Smug

This is a story about three do-gooders, each of whom attempted to fully actualize the mitzvah of giving tzedakah. Keep in mind that appearances are not always realities.
The first scout wanted to embrace the mitzvah fully, so when she gave, she gave literal handfuls of coins. Beggars had to put out two palms, simultaneously, to catch the glut of bigheartedness that poured from that lady.
The second donor, too, wanted to fully embrace that mitzvah so much so that when she gave her bounty to the indigent, she not only gave in abundance, but she also gave with a physical munificence; with a smile, with hugs, and with kisses. She meant to elevate her recipients from the status of “objects” to “persons.”
The third lady, likewise, wanted to engage in that mitzvah with all of her heart, with all of her might, and with all of her soul. Not only did she give openhandedly and not only did she part with her money with exceptional warmth, but she also ran to buy food or cold drinks for the people for whom she was a benefactor.

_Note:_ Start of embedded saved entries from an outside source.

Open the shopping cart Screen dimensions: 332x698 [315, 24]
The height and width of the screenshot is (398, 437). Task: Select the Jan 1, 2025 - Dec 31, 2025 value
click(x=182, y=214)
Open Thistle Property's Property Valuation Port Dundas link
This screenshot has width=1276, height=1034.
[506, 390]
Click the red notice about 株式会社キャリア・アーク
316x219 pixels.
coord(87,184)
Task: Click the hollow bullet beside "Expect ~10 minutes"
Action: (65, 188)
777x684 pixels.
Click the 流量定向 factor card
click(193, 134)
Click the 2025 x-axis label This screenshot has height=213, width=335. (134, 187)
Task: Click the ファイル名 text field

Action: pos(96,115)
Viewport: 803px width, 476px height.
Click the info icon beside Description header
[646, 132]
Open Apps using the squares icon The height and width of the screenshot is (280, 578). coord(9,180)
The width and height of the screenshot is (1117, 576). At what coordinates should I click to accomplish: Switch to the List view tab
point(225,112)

Unfortunately, none of those individuals succeeded in achieving the highest level of that mitzvah. Their common problem was that upon walking away from the people that they had helped, those would-be altruists allowed themselves to feel smug.
More specifically, the first lady ratcheted up the heavenly points she imagined she would be receiving for sharing generously. When she made her rounds of the poor, it was nearly Elul, the time when the Aibishter moves among us. Aware of the auspicious season, she gave, partially, to prove to our Creator that she was a “good girl.”

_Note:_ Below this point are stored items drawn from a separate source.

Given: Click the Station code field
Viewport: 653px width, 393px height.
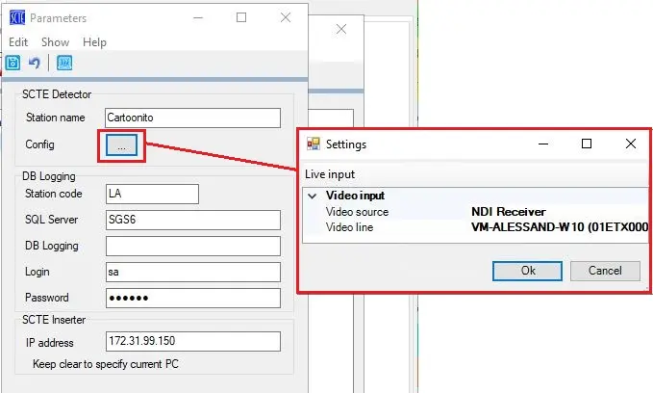Looking at the screenshot, I should coord(151,194).
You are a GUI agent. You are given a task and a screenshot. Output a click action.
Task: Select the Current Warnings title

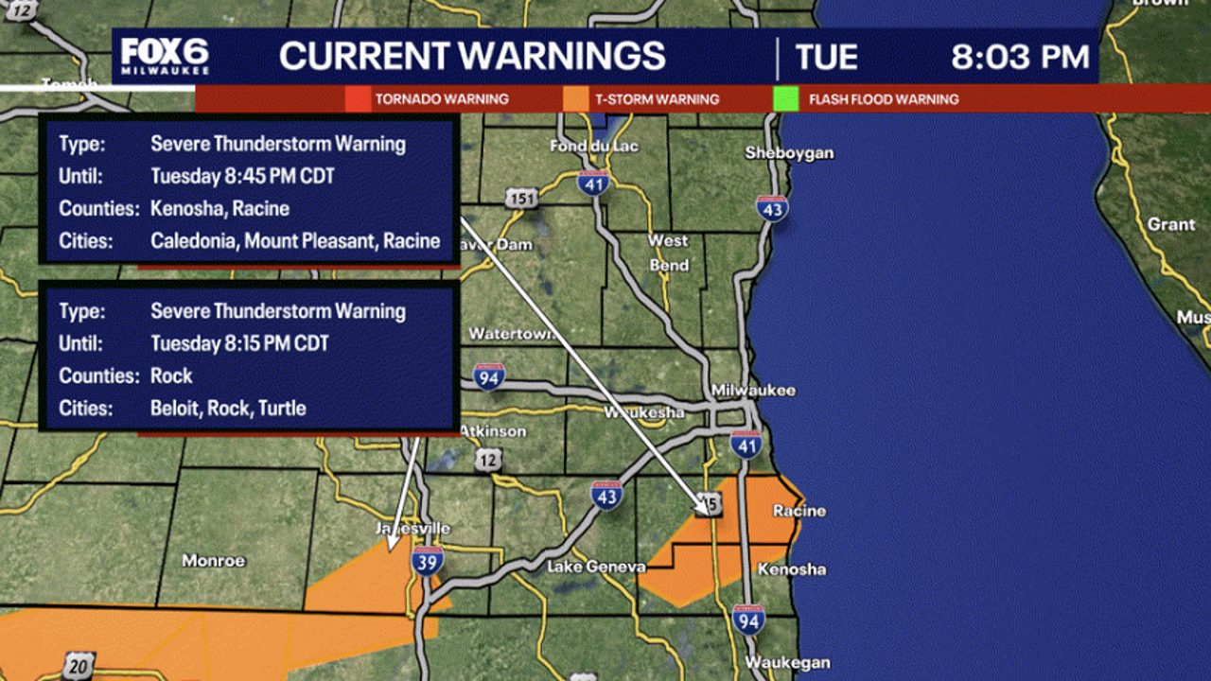click(x=472, y=57)
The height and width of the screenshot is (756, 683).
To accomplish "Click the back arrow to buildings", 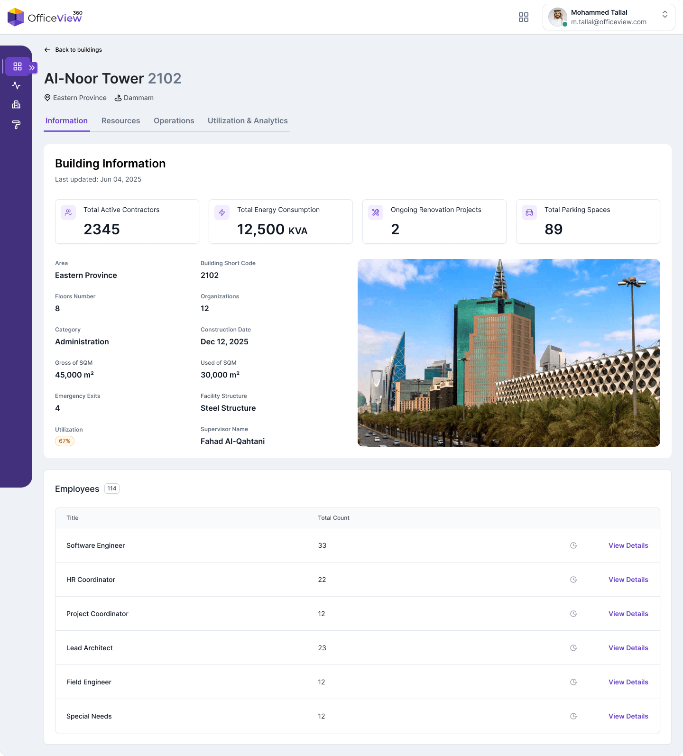I will coord(47,50).
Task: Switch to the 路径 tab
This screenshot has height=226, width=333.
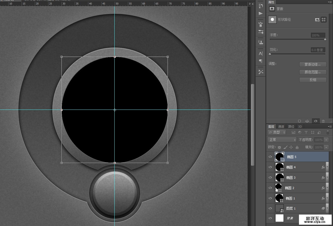Action: click(291, 127)
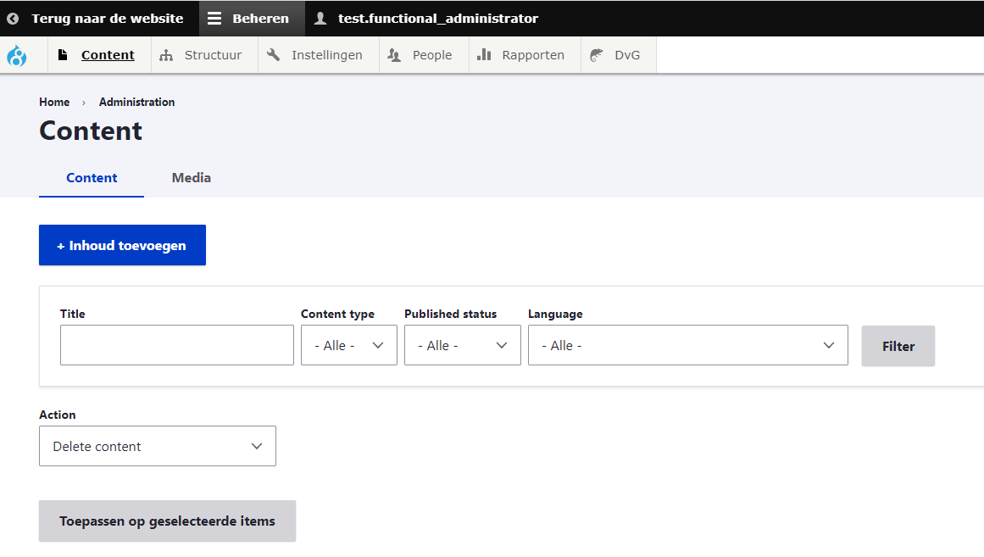Open the Action dropdown showing Delete content
This screenshot has width=984, height=557.
(158, 447)
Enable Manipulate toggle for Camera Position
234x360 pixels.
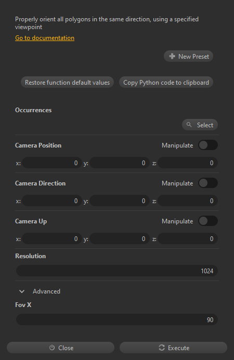(208, 145)
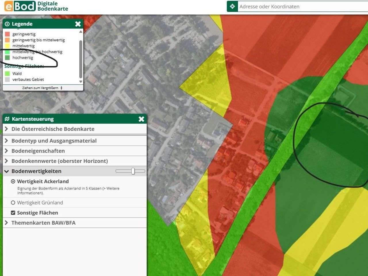Uncheck the Sonstige Flächen checkbox
This screenshot has height=276, width=368.
(x=13, y=213)
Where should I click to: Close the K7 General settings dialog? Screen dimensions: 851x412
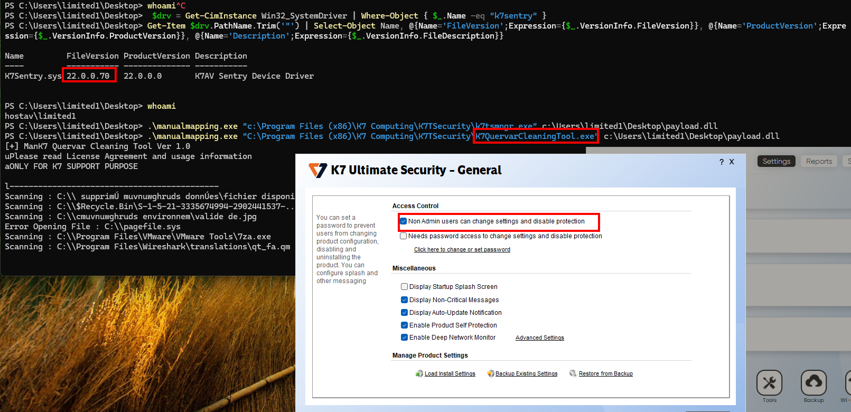(x=732, y=162)
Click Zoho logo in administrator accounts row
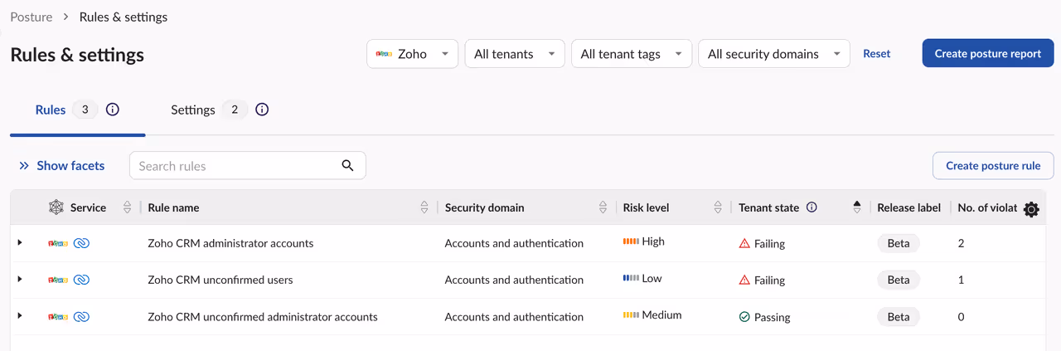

As per the second humanitarian, her deed, too, was ethically compromised. Like the first gal, she was aware of the calendar and sighed, repeatedly, in relief, after she parted from the poverty-stricken individuals she had touched. She was so focused on her worries about cosmic penalties for her year’s worth of bad choices that her very sentiments about how she could or could not tip the scales in her favor weighed against her and her act of charity. So engrossed was she with whether or not, come Rosh Hashanah, she would be judged harshly, that she failed to fulfill that mitzvah completely. When closely examined, her hugging and kissing “smelly beggars” was more theatre than veracity.
The third benefactor nearly collapsed on the sidewalk just minutes after she left the last of the poor people with whom she had shared her money, her heart, and her time. She had pain in her marriage, she had wayward children, she had health problems, and she had recently lost a sibling. Although her effort was peerless, her undergirding reason for pushing herself to do kindness, too, was tainted. In the back of her mind, a voice unrelentingly admonished that “if only” she became a better person, her life would be less difficult. She had chosen to believe that since “charity saves,” such a behavior, especially if greatly embellished, would lift her from her preordained experiences. Such was her rationale for not writing checks to institutions from the comfort of her home and for mingling with the people of the street.

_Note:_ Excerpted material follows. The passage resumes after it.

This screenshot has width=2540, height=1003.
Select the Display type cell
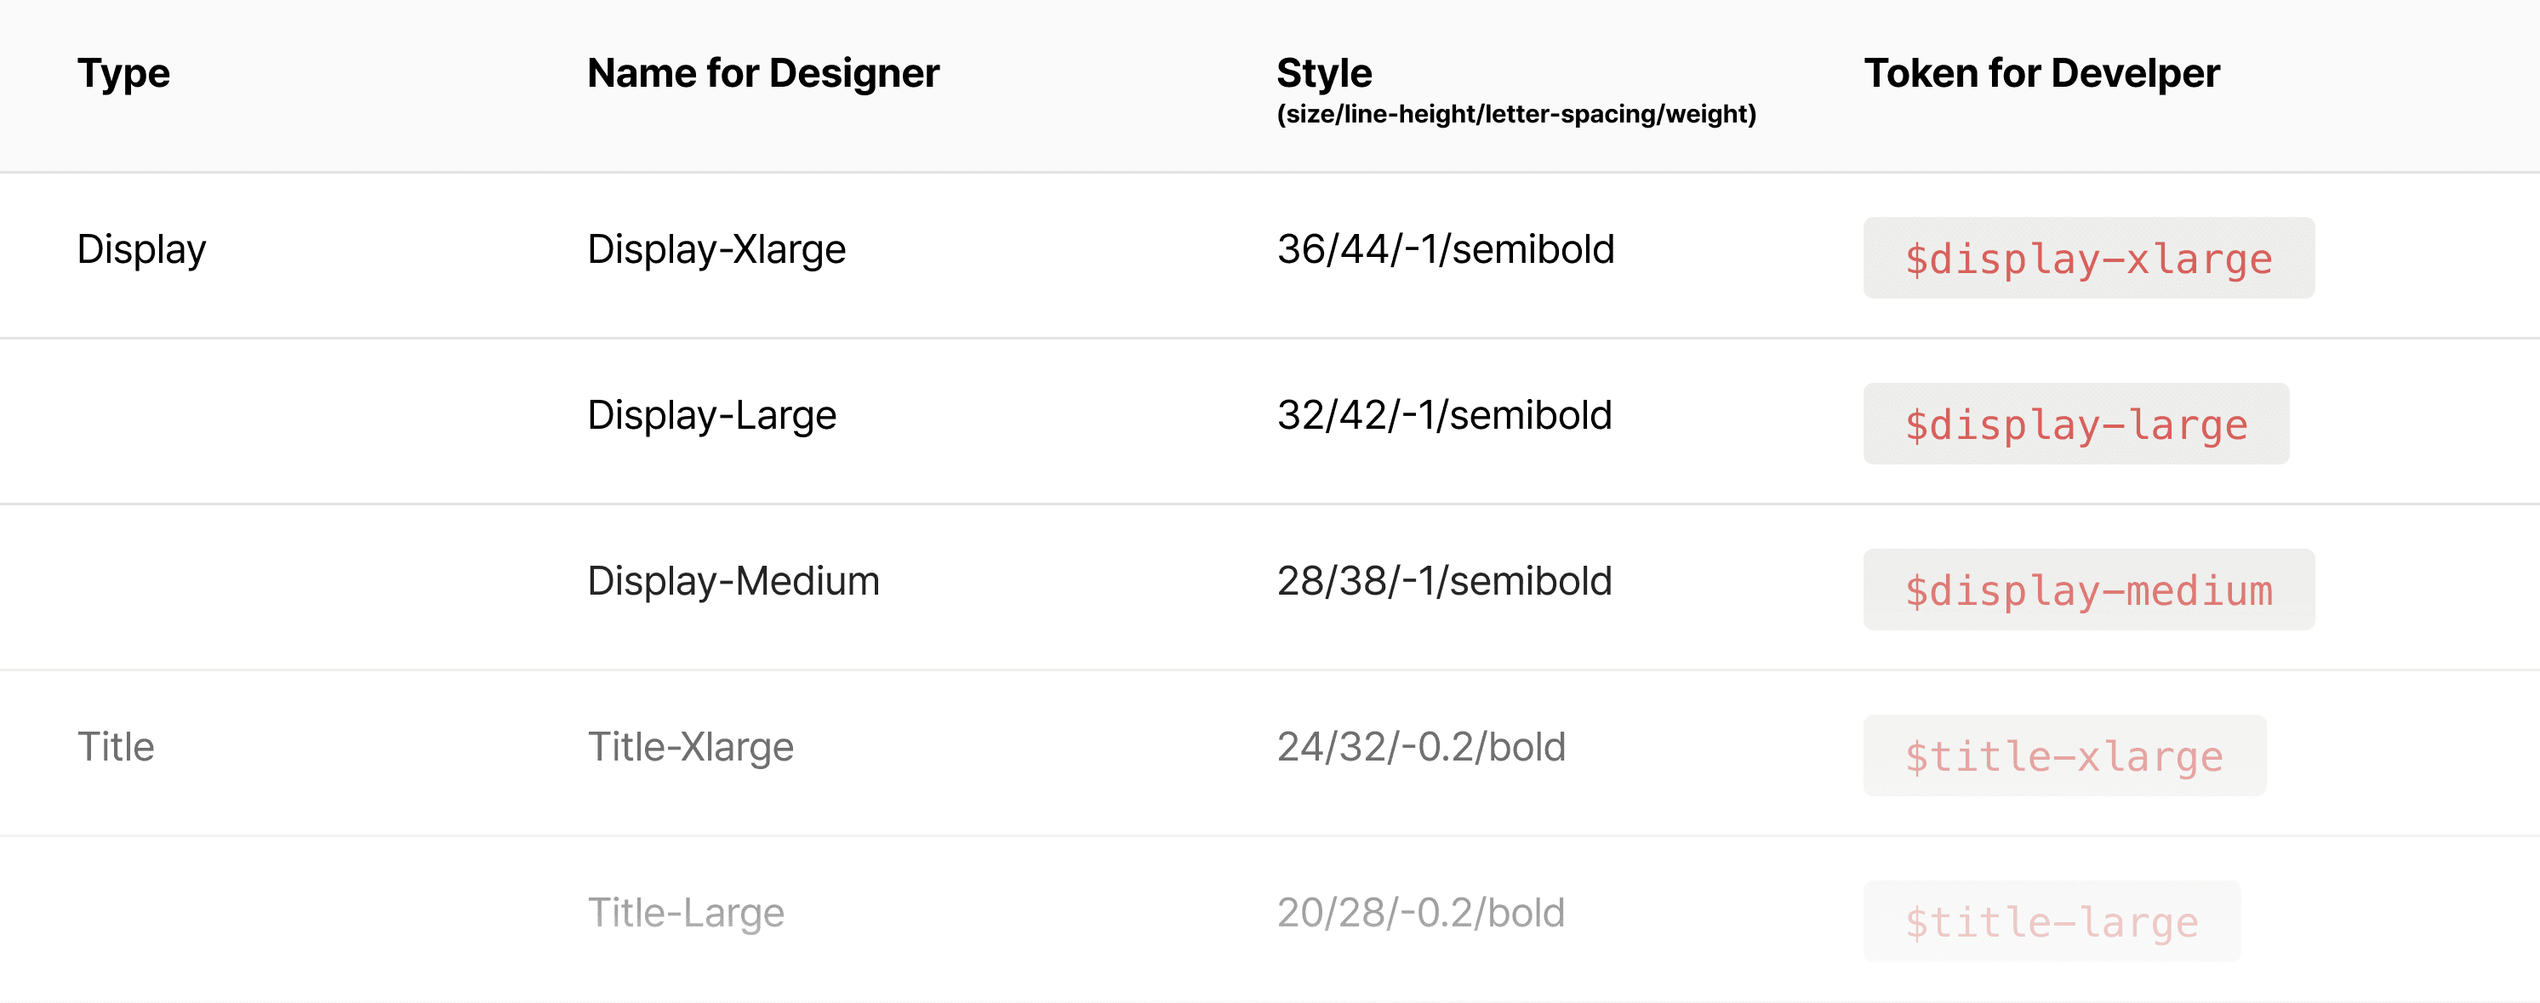click(141, 250)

Whereas all three of those patrons of the needy performed chesed, all three failed to act for the highest of reasons, for love. They were not striving for a mitzvah adam l’chaverio or a mitzvah adom l’Makim (Hashem loves us when we love each other, his creations), but were attempting self-abulation. Their bounteousness would only have been full had they engaged in good for the sake of goodness, i.e. had they acted out of love of Hashem, not out of fear of His retribution.
Sure, the recipients of those women’s largess were advantaged by the received subsidies, by the received physical warmth, and by the received cold drinks. By all means, the women, themselves were improved by using their time and money to reach toward others. Nonetheless, as helping hands, those protectors failed to raise themselves to the highest reachable echelon.